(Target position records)
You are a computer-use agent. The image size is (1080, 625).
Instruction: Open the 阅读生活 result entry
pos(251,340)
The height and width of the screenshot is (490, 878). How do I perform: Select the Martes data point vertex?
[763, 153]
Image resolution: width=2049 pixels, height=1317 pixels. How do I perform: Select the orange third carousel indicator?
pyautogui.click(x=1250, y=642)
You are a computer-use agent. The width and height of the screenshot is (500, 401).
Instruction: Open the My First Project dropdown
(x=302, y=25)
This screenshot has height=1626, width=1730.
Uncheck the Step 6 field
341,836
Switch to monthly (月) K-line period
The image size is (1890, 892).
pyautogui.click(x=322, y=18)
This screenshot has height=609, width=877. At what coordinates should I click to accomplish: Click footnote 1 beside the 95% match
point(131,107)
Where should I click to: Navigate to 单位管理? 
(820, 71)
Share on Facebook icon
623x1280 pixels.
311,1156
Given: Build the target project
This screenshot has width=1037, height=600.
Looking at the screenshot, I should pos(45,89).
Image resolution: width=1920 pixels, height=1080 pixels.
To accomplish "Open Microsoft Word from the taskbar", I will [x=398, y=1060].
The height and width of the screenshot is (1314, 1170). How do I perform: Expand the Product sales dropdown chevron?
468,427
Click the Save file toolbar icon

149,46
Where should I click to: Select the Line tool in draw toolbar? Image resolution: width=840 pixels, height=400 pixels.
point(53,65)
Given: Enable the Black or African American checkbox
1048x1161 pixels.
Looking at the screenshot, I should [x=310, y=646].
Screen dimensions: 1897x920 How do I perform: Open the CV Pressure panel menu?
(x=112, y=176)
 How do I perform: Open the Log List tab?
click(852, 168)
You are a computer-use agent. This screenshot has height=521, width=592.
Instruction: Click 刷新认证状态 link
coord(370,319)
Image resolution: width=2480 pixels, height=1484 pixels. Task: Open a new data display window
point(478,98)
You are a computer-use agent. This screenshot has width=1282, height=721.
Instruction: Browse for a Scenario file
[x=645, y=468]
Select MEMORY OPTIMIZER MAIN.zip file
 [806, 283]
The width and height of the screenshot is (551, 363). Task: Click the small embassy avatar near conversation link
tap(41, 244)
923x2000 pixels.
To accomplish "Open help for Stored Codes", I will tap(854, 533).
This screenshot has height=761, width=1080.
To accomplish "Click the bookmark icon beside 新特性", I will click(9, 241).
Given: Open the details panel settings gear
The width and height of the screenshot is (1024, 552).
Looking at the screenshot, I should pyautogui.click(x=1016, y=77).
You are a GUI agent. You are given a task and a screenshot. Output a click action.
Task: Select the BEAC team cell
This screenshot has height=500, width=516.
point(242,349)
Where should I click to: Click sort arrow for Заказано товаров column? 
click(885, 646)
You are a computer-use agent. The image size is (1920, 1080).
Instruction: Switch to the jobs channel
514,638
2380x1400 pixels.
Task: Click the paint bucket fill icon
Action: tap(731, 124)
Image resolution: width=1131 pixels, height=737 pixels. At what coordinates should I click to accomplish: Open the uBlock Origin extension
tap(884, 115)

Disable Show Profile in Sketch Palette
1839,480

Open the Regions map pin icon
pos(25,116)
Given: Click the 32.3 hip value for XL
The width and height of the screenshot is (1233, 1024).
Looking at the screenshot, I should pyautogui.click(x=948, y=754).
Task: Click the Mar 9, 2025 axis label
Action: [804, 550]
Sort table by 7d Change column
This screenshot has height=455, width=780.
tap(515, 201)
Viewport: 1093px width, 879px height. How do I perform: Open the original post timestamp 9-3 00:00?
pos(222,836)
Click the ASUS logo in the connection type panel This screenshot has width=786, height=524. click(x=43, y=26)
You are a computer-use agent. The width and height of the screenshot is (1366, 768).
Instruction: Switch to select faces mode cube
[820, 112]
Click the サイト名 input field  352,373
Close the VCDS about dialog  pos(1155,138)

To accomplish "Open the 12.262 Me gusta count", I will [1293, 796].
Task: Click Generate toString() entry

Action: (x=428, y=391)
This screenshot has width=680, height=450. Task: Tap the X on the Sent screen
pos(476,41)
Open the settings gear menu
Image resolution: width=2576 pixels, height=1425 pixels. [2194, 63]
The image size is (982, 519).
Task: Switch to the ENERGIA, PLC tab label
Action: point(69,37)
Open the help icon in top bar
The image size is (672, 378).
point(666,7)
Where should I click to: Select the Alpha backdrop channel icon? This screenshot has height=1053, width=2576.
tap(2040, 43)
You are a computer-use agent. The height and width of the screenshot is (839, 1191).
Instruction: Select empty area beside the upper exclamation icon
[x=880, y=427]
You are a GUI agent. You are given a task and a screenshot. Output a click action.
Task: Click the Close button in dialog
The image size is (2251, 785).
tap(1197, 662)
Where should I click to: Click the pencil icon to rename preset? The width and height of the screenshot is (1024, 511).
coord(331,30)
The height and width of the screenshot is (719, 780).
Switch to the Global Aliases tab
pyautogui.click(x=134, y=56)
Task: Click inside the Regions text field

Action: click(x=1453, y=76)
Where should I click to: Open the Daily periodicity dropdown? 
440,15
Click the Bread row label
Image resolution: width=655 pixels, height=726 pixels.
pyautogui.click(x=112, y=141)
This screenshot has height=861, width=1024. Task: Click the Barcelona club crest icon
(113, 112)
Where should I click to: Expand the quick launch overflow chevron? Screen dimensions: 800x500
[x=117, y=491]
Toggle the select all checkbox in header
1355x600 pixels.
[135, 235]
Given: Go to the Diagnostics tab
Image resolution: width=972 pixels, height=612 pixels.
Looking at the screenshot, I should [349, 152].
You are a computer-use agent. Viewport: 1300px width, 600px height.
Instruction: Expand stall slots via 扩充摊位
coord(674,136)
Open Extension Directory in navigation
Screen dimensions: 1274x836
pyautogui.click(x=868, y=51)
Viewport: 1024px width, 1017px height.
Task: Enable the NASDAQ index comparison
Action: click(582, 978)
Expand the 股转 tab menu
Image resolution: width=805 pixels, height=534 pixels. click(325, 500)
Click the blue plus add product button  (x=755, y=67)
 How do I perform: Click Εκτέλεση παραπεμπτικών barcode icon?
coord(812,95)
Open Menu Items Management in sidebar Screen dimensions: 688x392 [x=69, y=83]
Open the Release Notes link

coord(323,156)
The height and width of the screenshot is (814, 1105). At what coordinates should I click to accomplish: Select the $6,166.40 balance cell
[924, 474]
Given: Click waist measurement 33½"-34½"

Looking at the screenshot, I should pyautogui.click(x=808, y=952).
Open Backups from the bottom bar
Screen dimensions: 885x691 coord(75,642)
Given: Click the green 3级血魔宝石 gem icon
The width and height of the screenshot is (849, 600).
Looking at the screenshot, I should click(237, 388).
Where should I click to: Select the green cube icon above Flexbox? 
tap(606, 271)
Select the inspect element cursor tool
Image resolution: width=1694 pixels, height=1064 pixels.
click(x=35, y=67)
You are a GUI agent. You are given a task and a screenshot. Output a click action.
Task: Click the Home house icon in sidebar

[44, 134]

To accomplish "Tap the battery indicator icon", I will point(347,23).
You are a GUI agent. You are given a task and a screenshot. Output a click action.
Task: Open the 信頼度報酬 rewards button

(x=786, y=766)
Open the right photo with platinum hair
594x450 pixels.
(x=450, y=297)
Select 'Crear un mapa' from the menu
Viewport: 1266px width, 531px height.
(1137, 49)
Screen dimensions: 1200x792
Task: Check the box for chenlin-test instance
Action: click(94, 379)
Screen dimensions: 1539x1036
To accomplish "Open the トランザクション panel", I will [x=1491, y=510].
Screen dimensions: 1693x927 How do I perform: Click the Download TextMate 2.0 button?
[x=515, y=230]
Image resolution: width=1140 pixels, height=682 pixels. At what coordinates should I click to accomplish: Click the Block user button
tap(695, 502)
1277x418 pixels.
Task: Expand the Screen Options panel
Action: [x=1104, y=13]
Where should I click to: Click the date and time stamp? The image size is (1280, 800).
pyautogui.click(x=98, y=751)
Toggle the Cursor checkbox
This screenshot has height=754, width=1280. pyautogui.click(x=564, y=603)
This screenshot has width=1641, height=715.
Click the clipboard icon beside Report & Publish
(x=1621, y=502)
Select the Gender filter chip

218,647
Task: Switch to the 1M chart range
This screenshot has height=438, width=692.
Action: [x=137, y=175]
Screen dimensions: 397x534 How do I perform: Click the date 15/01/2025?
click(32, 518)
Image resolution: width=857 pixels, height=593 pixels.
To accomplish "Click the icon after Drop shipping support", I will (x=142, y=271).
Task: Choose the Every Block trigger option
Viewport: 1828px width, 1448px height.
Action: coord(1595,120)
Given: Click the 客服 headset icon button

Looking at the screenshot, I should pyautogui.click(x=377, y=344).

**What needs to be done:** Write out the lines that run from the line with "Where should I click to: Select the Alpha" up to and including the line with "Looking at the screenshot, I should [349, 152].", copying each one exactly.

**Output of the exercise:**
Where should I click to: Select the Alpha backdrop channel icon? This screenshot has height=1053, width=2576.
tap(2040, 43)
You are a computer-use agent. The height and width of the screenshot is (839, 1191).
Instruction: Select empty area beside the upper exclamation icon
[x=880, y=427]
You are a GUI agent. You are given a task and a screenshot. Output a click action.
Task: Click the Close button in dialog
The image size is (2251, 785).
tap(1197, 662)
Where should I click to: Click the pencil icon to rename preset? The width and height of the screenshot is (1024, 511).
coord(331,30)
The height and width of the screenshot is (719, 780).
Switch to the Global Aliases tab
pyautogui.click(x=134, y=56)
Task: Click inside the Regions text field

Action: click(x=1453, y=76)
Where should I click to: Open the Daily periodicity dropdown? 
440,15
Click the Bread row label
Image resolution: width=655 pixels, height=726 pixels.
pyautogui.click(x=112, y=141)
This screenshot has height=861, width=1024. Task: Click the Barcelona club crest icon
(113, 112)
Where should I click to: Expand the quick launch overflow chevron? Screen dimensions: 800x500
[x=117, y=491]
Toggle the select all checkbox in header
1355x600 pixels.
[135, 235]
Given: Go to the Diagnostics tab
Image resolution: width=972 pixels, height=612 pixels.
Looking at the screenshot, I should [349, 152].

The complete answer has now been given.